Había una vez un niño llamado José que vivía en una casa colorida con su mamá y su papá. José era un niño muy alegre y siempre tenía una sonrisa en su rostro. Pero había algo que le gustaba más que jugar con sus amigos: ¡comer golosinas! Su mamá y su papá lo querían mucho y, por eso, siempre le compraban sus dulces favoritos. En su lonchera, nunca faltaban los chupetines, la gaseosa, las galletas, los chisitos y los chocolates. ¡José estaba feliz!
Un día, mientras jugaba en el parque, José sintió que su barriguita empezaba a dolerle. Al principio pensó que solo era un pequeño malestar, pero el dolor se hizo más fuerte y no pudo seguir jugando. Asustado, corrió a casa donde su mamá y su papá lo estaban esperando.
—¿Qué te pasa, mi amor? —preguntó Mamá, con preocupación en su rostro.
—Me duele la barriga, Mamá —respondió José, con lágrimas en sus ojos.
Papá miró a Mamá y dijo:
—Creo que deberíamos llevar a José al doctor para que lo revise.
Así que, rápidamente, los tres se dirigieron al hospital. José se sentía un poco nervioso, pero también sabía que el doctor lo ayudaría. Al llegar, el doctor los recibió con una gran sonrisa.
—¡Hola, José! —dijo el Doctor—. ¿Qué te trae por aquí hoy?
—Me duele mucho la barriga —respondió José, sintiéndose un poco más tranquilo.
El doctor le pidió que se sentara en la camilla y empezó a hacerle algunas preguntas.
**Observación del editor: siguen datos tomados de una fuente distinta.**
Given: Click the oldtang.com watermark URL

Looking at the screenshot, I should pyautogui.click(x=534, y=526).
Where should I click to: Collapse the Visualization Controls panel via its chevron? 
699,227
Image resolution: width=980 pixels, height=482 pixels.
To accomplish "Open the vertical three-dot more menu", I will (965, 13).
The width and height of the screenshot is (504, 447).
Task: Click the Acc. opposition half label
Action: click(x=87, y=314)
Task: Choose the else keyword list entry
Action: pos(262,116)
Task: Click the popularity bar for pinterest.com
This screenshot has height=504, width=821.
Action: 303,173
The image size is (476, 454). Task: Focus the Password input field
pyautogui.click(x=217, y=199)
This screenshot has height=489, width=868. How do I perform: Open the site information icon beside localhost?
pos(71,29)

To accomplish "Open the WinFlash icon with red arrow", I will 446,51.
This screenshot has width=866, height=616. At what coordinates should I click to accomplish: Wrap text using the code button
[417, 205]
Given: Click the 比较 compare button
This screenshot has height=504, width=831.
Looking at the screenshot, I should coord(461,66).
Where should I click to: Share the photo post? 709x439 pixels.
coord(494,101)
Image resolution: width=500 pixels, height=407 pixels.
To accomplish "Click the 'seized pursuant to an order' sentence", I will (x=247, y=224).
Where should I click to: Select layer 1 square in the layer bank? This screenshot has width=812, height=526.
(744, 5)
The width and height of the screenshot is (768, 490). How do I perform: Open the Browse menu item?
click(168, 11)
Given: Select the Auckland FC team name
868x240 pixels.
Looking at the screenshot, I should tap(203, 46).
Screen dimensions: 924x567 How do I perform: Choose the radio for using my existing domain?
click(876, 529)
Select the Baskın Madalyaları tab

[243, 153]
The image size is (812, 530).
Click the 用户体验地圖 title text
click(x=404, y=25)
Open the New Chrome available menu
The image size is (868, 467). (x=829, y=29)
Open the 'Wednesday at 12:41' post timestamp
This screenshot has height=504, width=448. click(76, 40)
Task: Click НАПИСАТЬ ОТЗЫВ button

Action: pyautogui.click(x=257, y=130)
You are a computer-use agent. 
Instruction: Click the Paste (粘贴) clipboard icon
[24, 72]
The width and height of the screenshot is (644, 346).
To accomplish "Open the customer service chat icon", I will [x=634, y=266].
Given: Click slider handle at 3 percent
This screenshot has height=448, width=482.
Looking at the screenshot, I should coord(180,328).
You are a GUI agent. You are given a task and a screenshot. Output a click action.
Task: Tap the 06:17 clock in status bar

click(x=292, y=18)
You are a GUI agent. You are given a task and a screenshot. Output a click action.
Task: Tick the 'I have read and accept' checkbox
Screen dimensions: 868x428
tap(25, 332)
—José, ¿qué cosas has comido últimamente? —preguntó el Doctor.
José pensó un momento y luego respondió:
—Me encanta comer chupetines, galletas, chisitos, papas Lays y chocolates. ¡Son tan ricos!
El doctor lo miró con amabilidad y le dijo:
—Entiendo que te gusten esas cosas, pero tienes que saber que comer demasiados dulces no es bueno para tu cuerpo. Necesitamos asegurarnos de que estés comiendo alimentos que te ayuden a crecer sano y fuerte.
—¿Qué debo comer entonces, Doctor? —preguntó José, curioso.
El doctor sonrió y le explicó:
—Es importante que incluyas muchas frutas y verduras en tu dieta. También debes comer carnes, cereales y productos lácteos. Y no olvides beber mucha agua. Todos los niños tienen derecho a una buena alimentación saludable. Así evitarás el dolor de barriga y te sentirás mucho mejor.
José escuchó atentamente mientras el doctor le mostraba algunos dibujos de alimentos saludables: había manzanas rojas, zanahorias naranjas, pollo asado y un vaso de leche. Sus ojos se iluminaron al ver las imágenes.
—¡Se ven deliciosos! —exclamó José, emocionado.
El Doctor continuó:
—Recuerda que tu cuerpo es como una planta que necesita agua y luz para crecer. Si le das a tu cuerpo lo que necesita, podrás jugar, reír y hacer todas las cosas que amas. Así serás fuerte como un superhéroe.
José sonrió. Ahora entendía que comer bien era importante para sentirse bien. Cuando el doctor terminó de revisarlo, le dio una palmadita en la espalda.
—Ahora ya sabes que tienes el derecho a una buena alimentación, José. Y con eso, ¡puedes ser un superhéroe en tu vida!
Mamá y Papá estaban muy orgullosos de su hijo. Cuando salieron del hospital, decidieron hacer una parada en el mercado. Querían que José eligiera algunas frutas y verduras para llevar a casa.
—Mira, José —dijo Papá, señalando una cesta llena de fresas—. ¿Te gustaría probar unas fresas? Son muy ricas y saludables.
—¡Sí! —gritó José, recordando las palabras del doctor. También vio unas manzanas y un montón de zanahorias.
—¡Voy a ser un superhéroe! —anunció José mientras llenaban su carrito de compras.
De regreso a casa, Mamá comenzó a preparar la cena. José la ayudó a lavar las verduras y a cortar las frutas. ¡Era muy divertido! Cuando todo estuvo listo, se sentaron a la mesa.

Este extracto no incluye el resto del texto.